The east pond was partially frozen but, thank goodness, after the unfortunate incident when Solo (the stinky terrier) ventured out onto the ice (chasing a snowball), broke through it and had to be rescued by Jim wading out into the icy water (brrrr – so brave) she now stays firmly on solid ground.

I puzzled over the peculiar green shapes in the ice.  I think they are formed by mallard landing, breaking through the slush and thinking, “This isn’t very nice” and taking off again; duckweed then fills the gaps left behind.  I think.

Quite beautiful in a weird galaxy-ish, nebula-ish or neuron-ish kind of way.  I’ve never seen anything quite like it.

But I rather like them.

20 thoughts on “Snow Over The Priory

  1. Those duckweed fireworks are amazing!
    You put some very funny pics there but you left me puzzled: how do you recognize Sussex Smiling Sheep from other Smiling Sheep?


  2. Your photos remind me why snow can be a good thing.
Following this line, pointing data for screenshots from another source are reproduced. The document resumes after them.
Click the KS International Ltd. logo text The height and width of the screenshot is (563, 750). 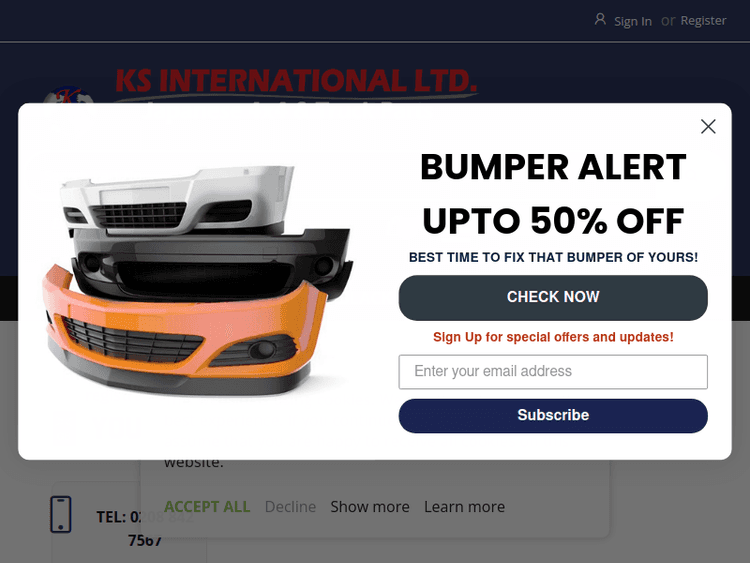point(296,80)
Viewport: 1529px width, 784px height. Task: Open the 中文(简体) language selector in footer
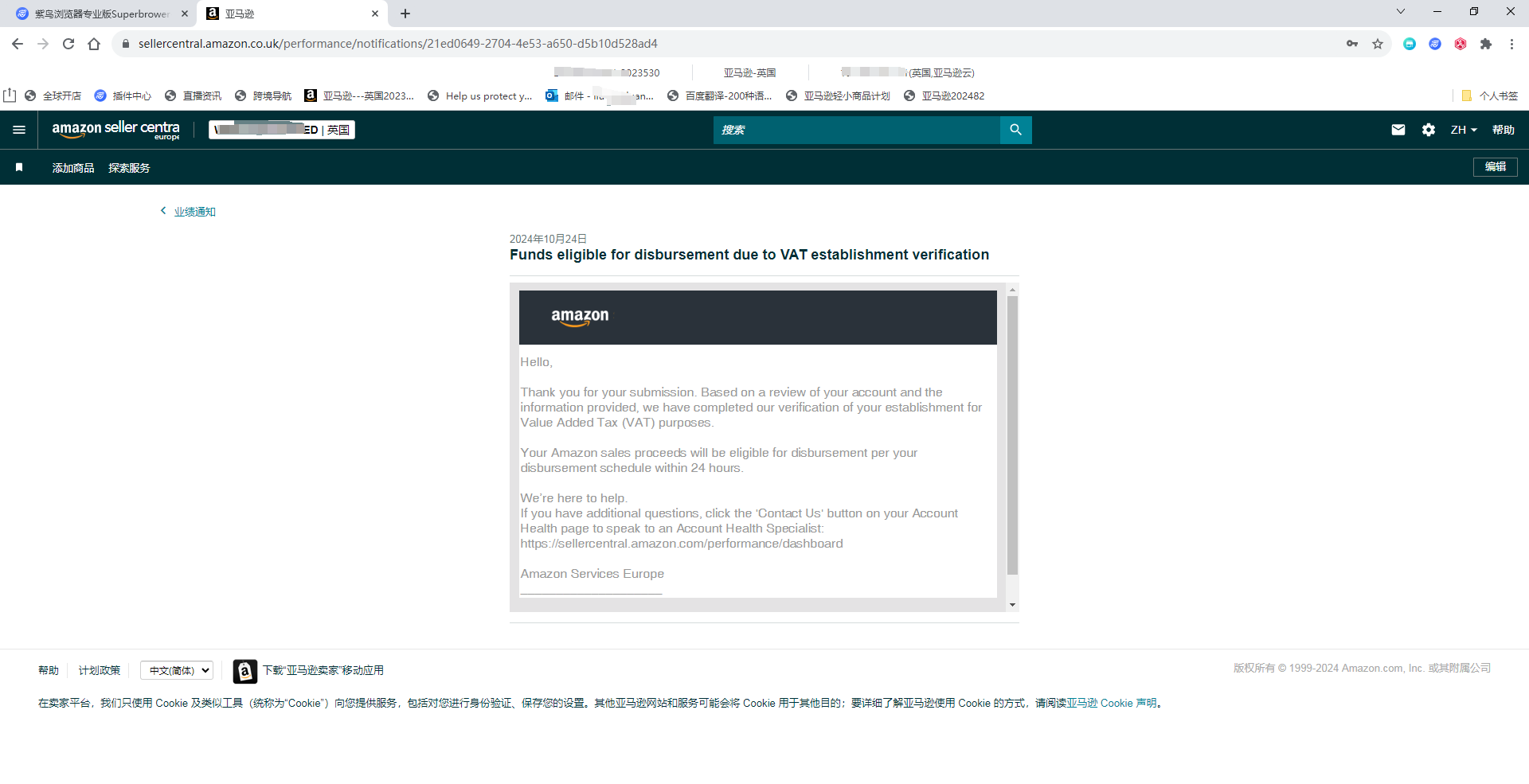(x=177, y=670)
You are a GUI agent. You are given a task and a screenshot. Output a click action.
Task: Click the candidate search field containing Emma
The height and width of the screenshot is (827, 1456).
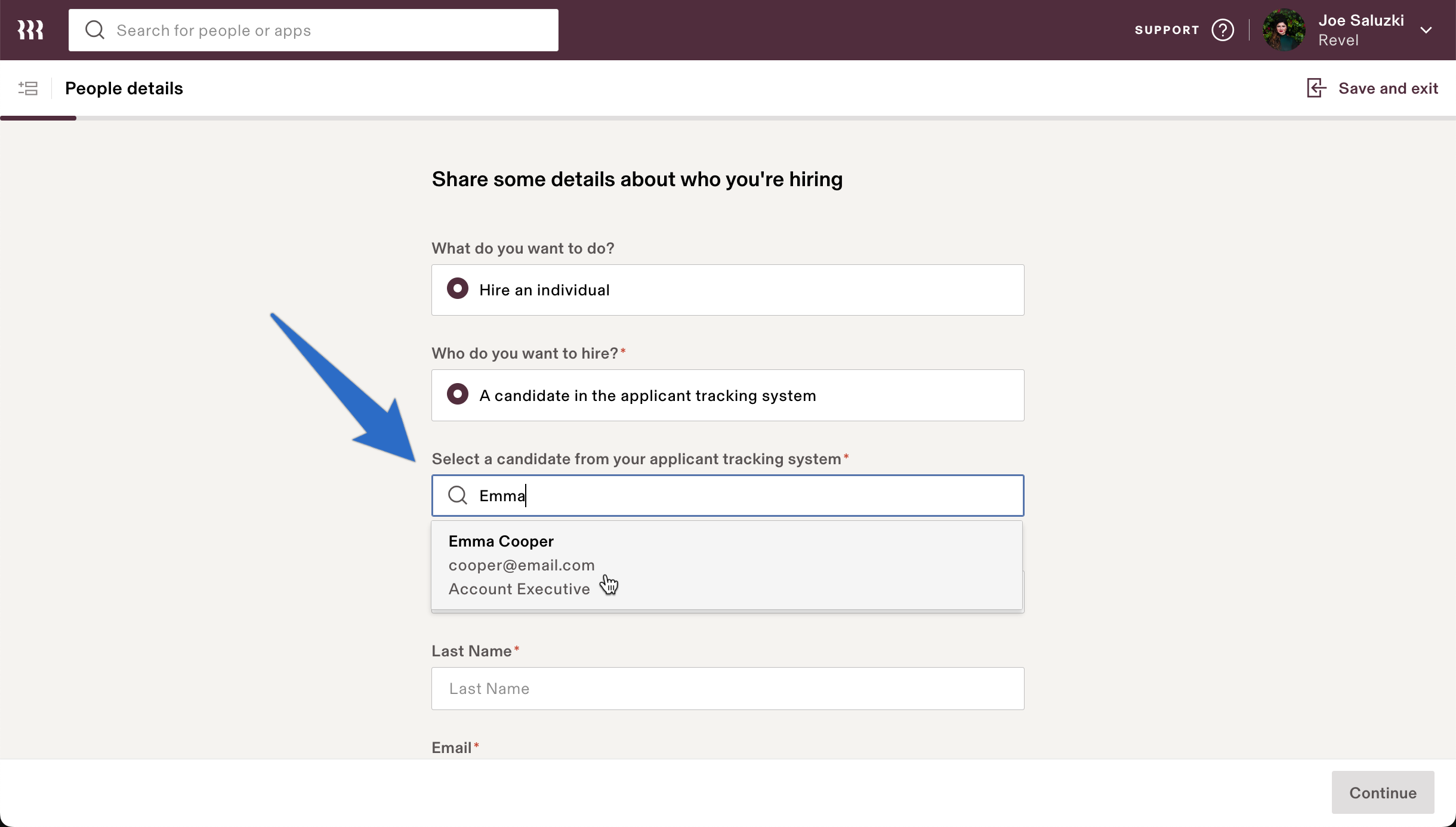tap(727, 495)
And having a fresh snowstorm all to yourself—if you can discount the birds, foxes, rabbit (oh, definitely discount the rabbit), apparent heffalumps and woozles, and sheep—is a very good thing indeed. Hope the yucca survives with some dignity intact. Your neurons (well, not yours personally, not that there’s anything wrong with them, either, of course!) are fascinating. I’ve never seen anything like that before.

    Coruscating—what a wonderful word. Thank you for that one. It can go in the same sentence as marcescent some day.
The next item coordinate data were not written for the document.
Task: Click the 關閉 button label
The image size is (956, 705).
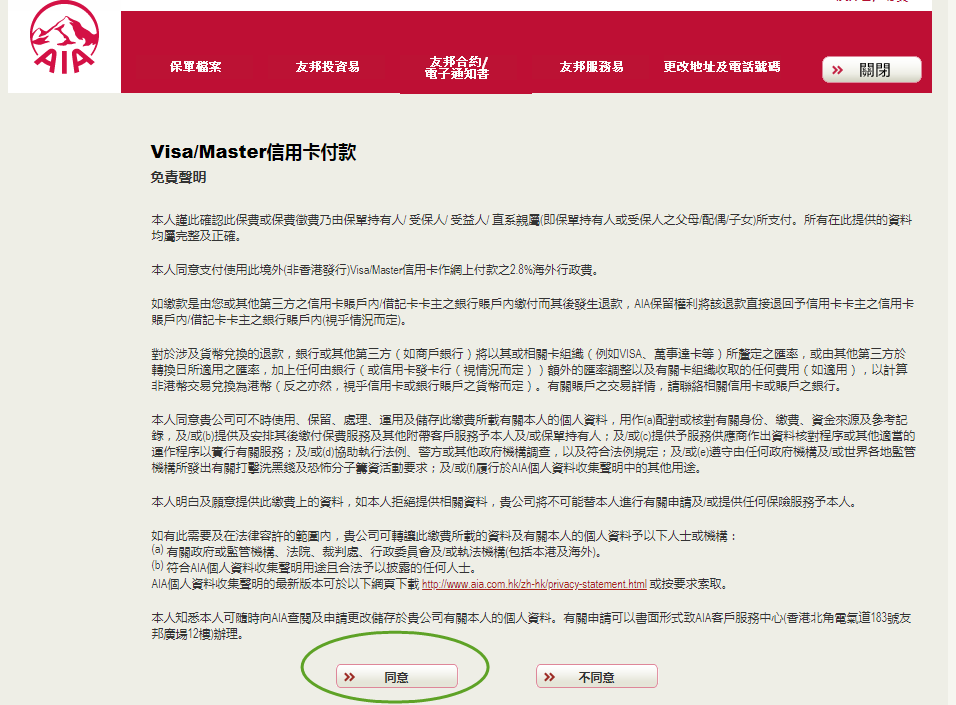Action: point(875,70)
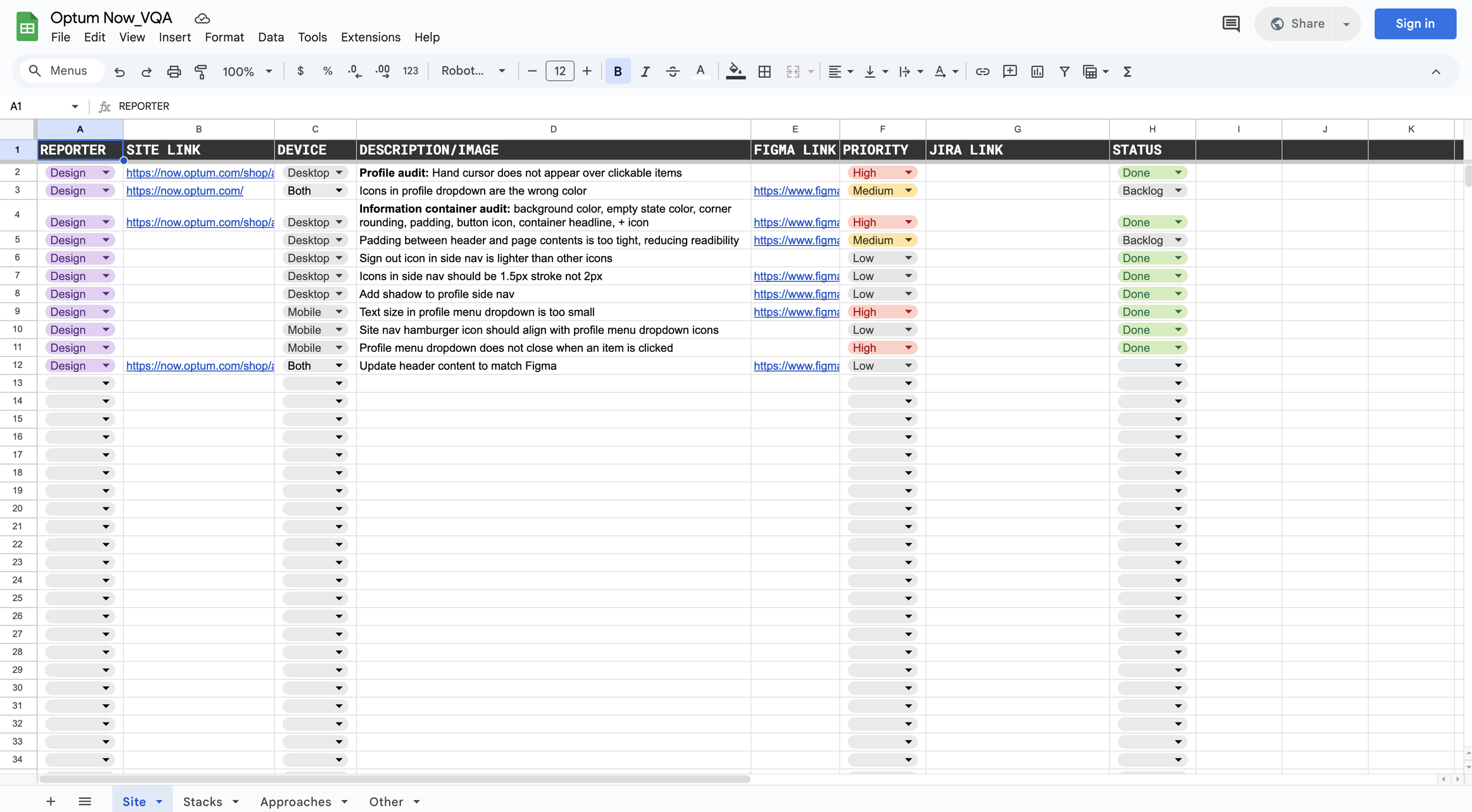Screen dimensions: 1472x812
Task: Open the now.optum.com link in row 3
Action: coord(184,191)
    • Hi Stacy, the yucca will be fine though diminished – and less likley to poke me in the eye while weeding. Goodness but what a memory – did you scribble marcescent onto your desk? And yes, I’ll have you know my neurons are resplendant! D


  3. Interesting photos, and I loved hearing your thoughts about each. Yes, the green in the pond is strange, and the animal tracks tell a story. Laughed at the Lizard Man! I think you must have amused the sheep, too!
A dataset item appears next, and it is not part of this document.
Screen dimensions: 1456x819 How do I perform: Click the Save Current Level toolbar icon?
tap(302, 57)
  4. Great looking photos again David! I don’t I’ve ever seen anyone else feature various footprints on snow before, strangely fascinating! The ‘smiling’ sheeps looks so endearing but my favourite is the duckweed milkyway, which you fortunately captured before the ice melted and the pattern disappeared.


    • After posting this I saw some similar photos (sans duckweed) in a local mag with the explanation that they were caused by warm water dripping onto the ice, Not convinced – I blame the mallard!


  5. Great photos, David. It’s hard to imagine when you see tiny snow flakes that they can cause so much damage. I love how snow transforms the landscape, well I love it when it’s all fresh and clean. I hate it when it goes all slushy and dirty. We didn’t get much at all here in south Wales this year. Enough so I didn’t feel left out when the rest of the country was getting it. The year before we had to go on a last minute dash to pick up our Christmas turkey. Our veg box delivery man was stuck in the snow so we had to meet him in a layby.!!Those are very smiley sheep, very sweet.


    • I did actually get stuck up on the drive this year and spent half an hour trying to extricate myself. Was almost on the point of phoning Margaret to come down with her tractor to haul me to safety (the shame) when my car shot forward. Phew.


  6. Fab photos! I too love how snow transforms the landscape, makes it like a beautiful alien place. Here in Ireland we didn’t get any snow either, well, just a dusting now and then. I remember last year the brightness of the full Moon nights in the snow covered landscape. Just beautiful!


  7. What a brilliant set of photos – I think you’ve missed your calling. The person following you round was definitely Charlie Chaplin. Love the smiley sheep and the last photos look like an alien invasion.